Give again, exactly and without pictures, the lines running from the line with "Pick the blue preset color swatch" to the end of the records below.

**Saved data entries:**
__________
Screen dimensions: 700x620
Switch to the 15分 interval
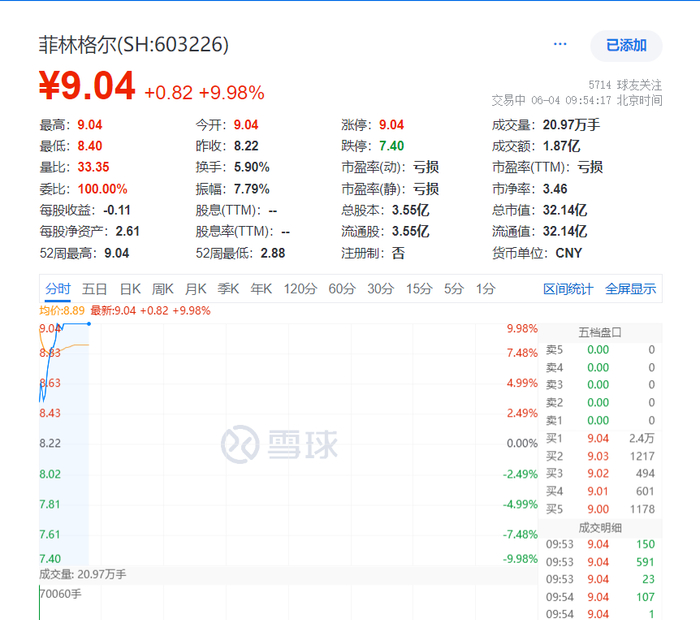(419, 289)
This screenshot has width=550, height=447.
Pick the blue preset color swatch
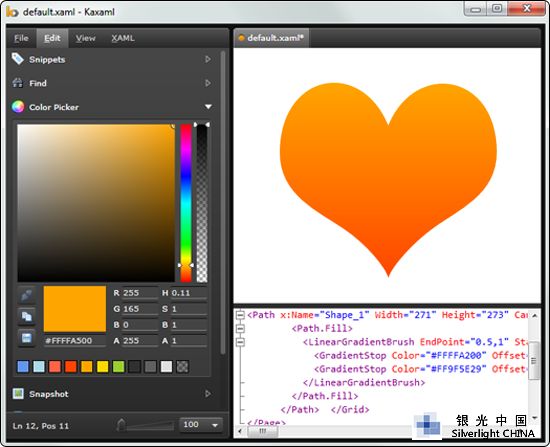tap(23, 367)
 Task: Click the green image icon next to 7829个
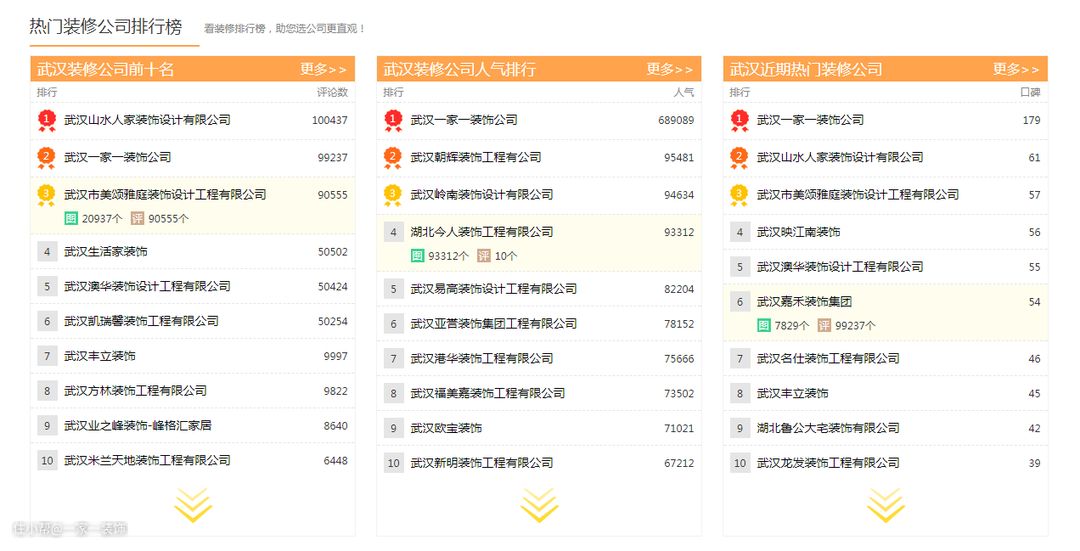click(x=764, y=325)
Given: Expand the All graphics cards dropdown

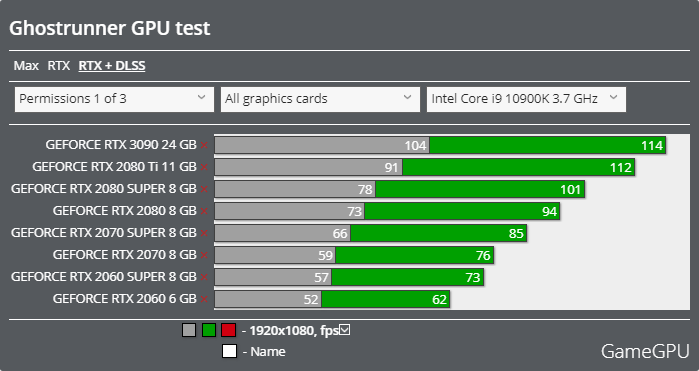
__________
**SOLUTION TO THE PROBLEM:**
Pick the blue preset color swatch
tap(23, 367)
 Task: Click the green image icon next to 7829个
click(x=764, y=325)
Given: Expand the All graphics cards dropdown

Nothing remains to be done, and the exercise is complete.